At this stage, it is probably best to introduce a little caution. McIlroy is a deservedly favourite but let us remember (not that the PGA of America would ever let us forget) that the PGA Championship boasts the strongest Major championship field of this or any other year. The best players in the world are here and they’re not here for the specific purpose of admiring the brilliance of McIlroy.
The Irishman is not the only world-class player rounding into decent form. Nor is he the only player who is likely to find himself comfortable on this stretch of the Carolinas coast.

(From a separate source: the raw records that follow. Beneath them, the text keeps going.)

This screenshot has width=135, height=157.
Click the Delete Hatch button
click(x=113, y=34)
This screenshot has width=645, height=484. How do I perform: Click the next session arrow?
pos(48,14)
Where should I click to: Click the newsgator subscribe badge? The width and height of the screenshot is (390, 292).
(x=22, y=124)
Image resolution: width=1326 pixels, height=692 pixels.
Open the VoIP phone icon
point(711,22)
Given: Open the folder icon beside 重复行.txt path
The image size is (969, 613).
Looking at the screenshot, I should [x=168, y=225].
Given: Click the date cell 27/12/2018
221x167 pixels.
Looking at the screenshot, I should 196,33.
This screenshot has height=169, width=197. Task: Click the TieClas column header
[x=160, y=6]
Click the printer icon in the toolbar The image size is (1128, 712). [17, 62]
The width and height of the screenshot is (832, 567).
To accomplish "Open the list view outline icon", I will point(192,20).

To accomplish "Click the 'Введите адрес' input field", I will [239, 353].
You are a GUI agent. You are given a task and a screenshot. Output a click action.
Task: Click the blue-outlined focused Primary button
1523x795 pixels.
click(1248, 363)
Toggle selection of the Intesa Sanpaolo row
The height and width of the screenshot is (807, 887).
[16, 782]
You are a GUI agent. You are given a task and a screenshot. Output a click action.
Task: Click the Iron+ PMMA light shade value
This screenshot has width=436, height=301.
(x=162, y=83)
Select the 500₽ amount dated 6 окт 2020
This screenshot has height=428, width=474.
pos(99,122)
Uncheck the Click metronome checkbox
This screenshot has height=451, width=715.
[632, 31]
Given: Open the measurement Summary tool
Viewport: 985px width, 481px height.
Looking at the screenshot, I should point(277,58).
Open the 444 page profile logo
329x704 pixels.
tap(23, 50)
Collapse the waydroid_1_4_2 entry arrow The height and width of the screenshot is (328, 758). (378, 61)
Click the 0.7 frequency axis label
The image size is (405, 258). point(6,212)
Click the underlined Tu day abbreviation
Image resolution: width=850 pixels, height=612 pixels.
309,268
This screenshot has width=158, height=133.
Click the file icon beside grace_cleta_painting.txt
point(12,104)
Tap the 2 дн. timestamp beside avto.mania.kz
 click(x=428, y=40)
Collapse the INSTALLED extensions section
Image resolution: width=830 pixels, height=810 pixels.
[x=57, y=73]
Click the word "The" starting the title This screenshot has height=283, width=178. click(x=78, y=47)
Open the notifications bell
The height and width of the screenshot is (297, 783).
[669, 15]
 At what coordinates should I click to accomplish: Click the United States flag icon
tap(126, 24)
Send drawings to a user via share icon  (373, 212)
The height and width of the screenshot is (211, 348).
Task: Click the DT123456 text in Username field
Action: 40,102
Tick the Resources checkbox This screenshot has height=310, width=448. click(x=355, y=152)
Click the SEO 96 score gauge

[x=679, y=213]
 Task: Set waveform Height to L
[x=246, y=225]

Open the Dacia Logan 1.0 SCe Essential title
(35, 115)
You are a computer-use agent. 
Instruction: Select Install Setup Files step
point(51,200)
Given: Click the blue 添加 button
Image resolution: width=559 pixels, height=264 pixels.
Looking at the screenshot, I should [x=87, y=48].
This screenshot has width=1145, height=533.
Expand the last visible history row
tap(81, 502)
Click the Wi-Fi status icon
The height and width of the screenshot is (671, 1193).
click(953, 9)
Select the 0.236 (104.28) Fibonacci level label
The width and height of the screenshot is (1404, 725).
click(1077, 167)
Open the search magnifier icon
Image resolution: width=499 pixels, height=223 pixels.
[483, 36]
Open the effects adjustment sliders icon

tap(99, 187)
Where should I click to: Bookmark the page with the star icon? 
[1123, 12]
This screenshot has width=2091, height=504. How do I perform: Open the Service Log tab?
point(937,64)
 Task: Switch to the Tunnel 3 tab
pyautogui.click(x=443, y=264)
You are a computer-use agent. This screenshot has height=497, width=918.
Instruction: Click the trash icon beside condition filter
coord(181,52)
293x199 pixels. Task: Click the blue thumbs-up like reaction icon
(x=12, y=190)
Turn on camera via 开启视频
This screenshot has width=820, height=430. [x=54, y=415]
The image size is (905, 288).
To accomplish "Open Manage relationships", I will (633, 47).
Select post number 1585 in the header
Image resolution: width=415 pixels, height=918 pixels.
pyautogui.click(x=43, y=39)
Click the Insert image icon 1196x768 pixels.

No-one is in better form right now that Jordan Spieth, for whom victory this week would complete a career Grand Slam. Like McIlroy, the popular Texan ended a long winless streak in recent weeks and now brims with confidence. He will fancy his chances, and so will many others. It always blows at Kiawah Island so don’t be surprised to see players who perform well in traditional Open Championship conditions make a decent showing here, the likes of Dustin Johnston or, for those willing to take a walk on the wild side and throw a few coins at a rank outsider, even Rickie Fowler.
The Yankee challenge will be supplemented by the usual suspects, the likes of Patrick Cantlay, Xander Schauffle and Patrick Reed (boo!). The defending champion Collin Morikawa seldom has a bad week so it would be surprising if he wasn’t in and around the top 10. But if there is one American who stands out above the rest, it is the criminally underrated Daniel Berger, who has won twice on the PGA Tour recently and enjoyed a decent finish in Texas last weekend.
On the European side, there’s a lot of chatter around Tommy Fleetwood, Tyrell Hatton and Matt Wallace. All are good ball-strikers and flight the ball better than the average PGA Tour drone. They should thrive in the predicted weather conditions and a stellar week on greens might see them home.
Likewise, Shane Lowry or even Lee Westwood.
In other words, there are more than a few in with a chance. Good luck to them all and those who will back them with hard cash. But they know – just as the dogs in the street know – that if you are going to win the 2021 PGA Championship then you are going to have to beat one man. The name is McIlroy. Rory McIlroy.